Minister in the Prime Minister’s Department Liew Vui Keong gave the update to Klang MP Charles Santiago in a written Parliament reply yesterday, who had asked about the results of investigations on a whistleblower’s claim that three tender agents monopolised MOH’s total medicine tenders between 2013 and 2016, worth RM3.7 billion.
“There is no monopoly in the MOH procurement system as it is made on an open tender, where principal appointed agents may participate in an unlimited number of tenders. Of the 20 agents registered with MOH, only one agent failed to obtain a drug supply tender during 2013 to 2016,” said Liew, referring to findings by the Malaysia Competition Commission (MyCC) that summoned MOH on June 25 2018.
“The results of the MACC investigation find that the procurement process decided by the procurement board of MOH is in accordance with the prescribed procedure; and the MOH used standard government procedures, where MOH also negotiates prices with the agent selected as a savings measure.
“This issue has nothing to do with crime or corruption, but MOH’s current system and administration was formed since the previous government. However, the MOH can remodel and re-evaluate the system for improvements to existing systems and procedures,” Liew further added.
The Star reported that in June last year, a whistleblower forwarded to Health Minister Dzulkefly Ahmad details of high-ranking officials and politicians, or their relatives, allegedly controlling the supply of billions of ringgit worth of drugs supplied to the government by rigging bids in MOH’s open tender process.
The whistleblower reportedly alleged that from 2013 to 2016, the total medicine tender awards by MOH, worth RM3.7 billion, were controlled by six tendering agents.

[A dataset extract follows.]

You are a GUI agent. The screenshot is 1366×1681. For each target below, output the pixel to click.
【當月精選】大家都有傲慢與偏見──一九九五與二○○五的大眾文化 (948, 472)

The top three tendering agents were alleged to have collectively been awarded 75.9 per cent of the RM3.7 billion.
For the same period, half of the tenders allegedly only had one single participant (tendering agent) and represented RM1.8 billion of the RM3.7 billion total contracts value, the whistleblower’s documents supposedly revealed.
Health secretary-general Dr Chen Chaw Min reportedly said in October last year that an internal inquiry found that MOH’s drug procurement process followed Finance Ministry guidelines.
“So far, nothing out of ordinary has been reported against the ministry,” he said.
“With this statement, we hope that no parties will make any assumption or create confusion about the management of the procurement at the Health Ministry.”